Hungary’s government wanted the event to be a solemn bipartisan commemoration of a national tragedy. But the square outside the parliament in Budapest, when I visited last week – before it was cleared by police – was occupied by a month-old tent village of protesters, demanding the resignation of Prime Minister Ferenc Gyurcsány. He has admitted on a leaked tape that his government had systematically lied and done nothing.
There’s a tempting single narrative here. Gyurcsány’s government – mostly ex-Communists – is a direct descendant of the Soviet collaborationist regime. They have turned power into wealth, and wealth back into power again. They have ruined the country and betrayed democracy. How dare they claim any part of the spirit of 1956? Just as in 1989, people power will topple the bad guys and restore democracy. So wave the flags, sing the good old songs and weep a patriotic tear for the suffering Magyar homeland.
But it is a lot more complicated. For a start, Imre Nagy was a Communist. Had it not been for 1948, when the Communist police state took full power, there would have been no need for the heroics of 1956. I sympathise with that. Those persecuted since the start have always looked askance at born-again
allies like former Communists-turned Social Democrats whose disillusionment with the dictatorship of the proletariat coincides so neatly with the end of their own careers.
Yet Nagy behaved heroically and paid for it with his life. In 1988 I went to Hungary to lay flowers on his grave – he had just been reburied with full honours. My friends in the dissident movement, including a sharp-tongued young man called Viktor Orban, were scornful: “Why lay flowers on a Communist’s grave?”
There’s another complication too. Gyurcsány’s critics mourn another mutilation, geographic not political: Hungary lost huge territories such as Transylvania after the First World War. Its traditional coat of arms illustrates this well. St Stephen’s crown and modern Hungary’s emblem are just one part of a shield patchworked with the symbols of places that are now in Croatia, Romania, Slovakia and Serbia.

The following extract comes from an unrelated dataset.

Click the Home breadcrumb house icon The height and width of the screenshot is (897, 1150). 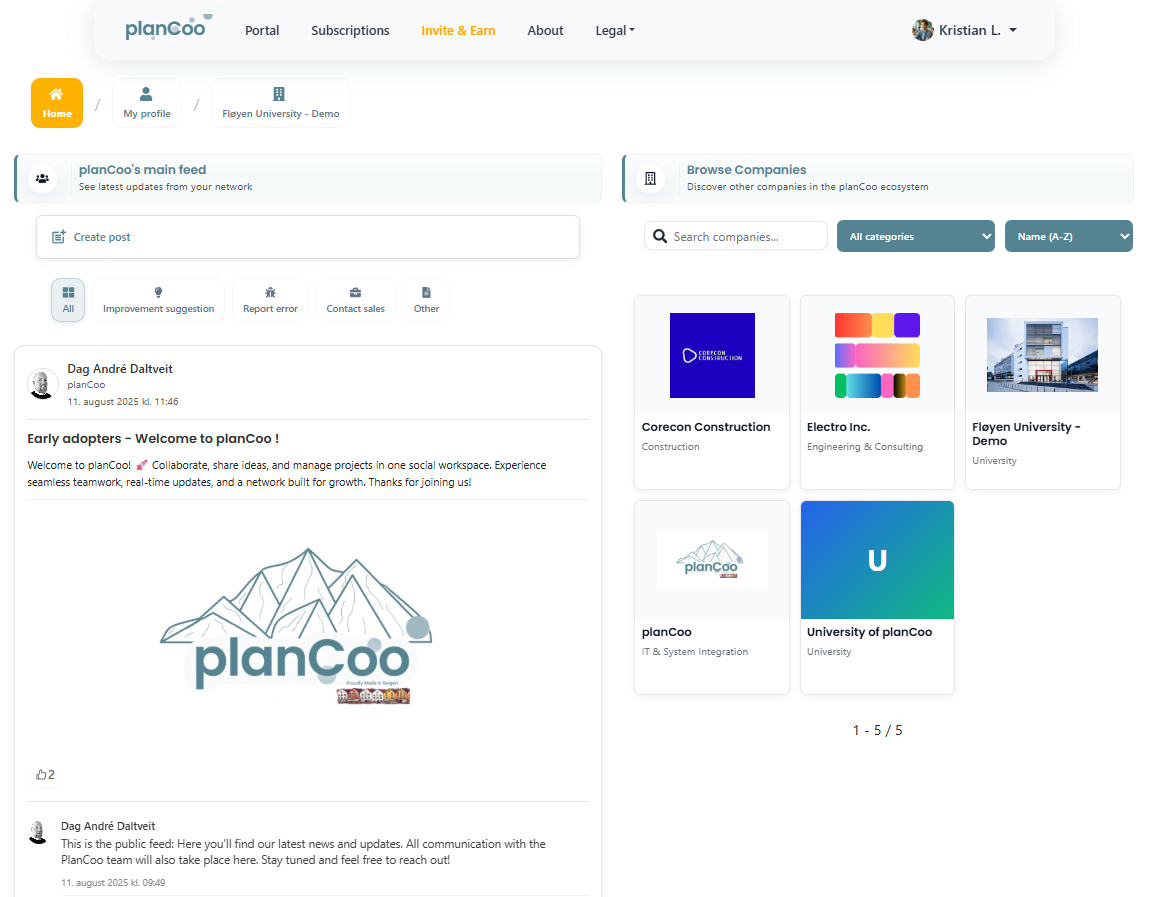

“I’m not sure that my Slovak friends would like that badge,” I remarked mildly, buying one from a nice old man. He
looked at me coldly. “They were never a proper country, not once in their history.” Did he really believe Hungary would regain its lost territories? “First we get rid of Gyurcsány,” he replied.
Other stalls were selling seamier material, ranging from ultranationalist emblems to anti-Jewish books and a translation of the ludicrous Holocaust-denial fantasy Did Six Million Really Die? I wondered why the beefy, close-cropped security guys who guarded the tent village couldn’t tell the hate-peddlers to shut up shop.
Were I Hungarian, I would find it a hard choice: sleazy chancers inside the parliament; nutcases and thugs outside.
The answer is to respect history, not to exploit it. I recently came across a simple, fascinating project called “I lived Socialism”. It publishes memories – anyone’s memories – of that era on a website. Anyone can write in. Sadly, it’s confined to Bulgaria, so far. It would be a worthy memorial to 1956 if Hungarians set up something similar. What this anniversary, like so many others, really embodies is the complexity of the captive nations’ history. That demands reflection, tolerance and humility, not brash certainty.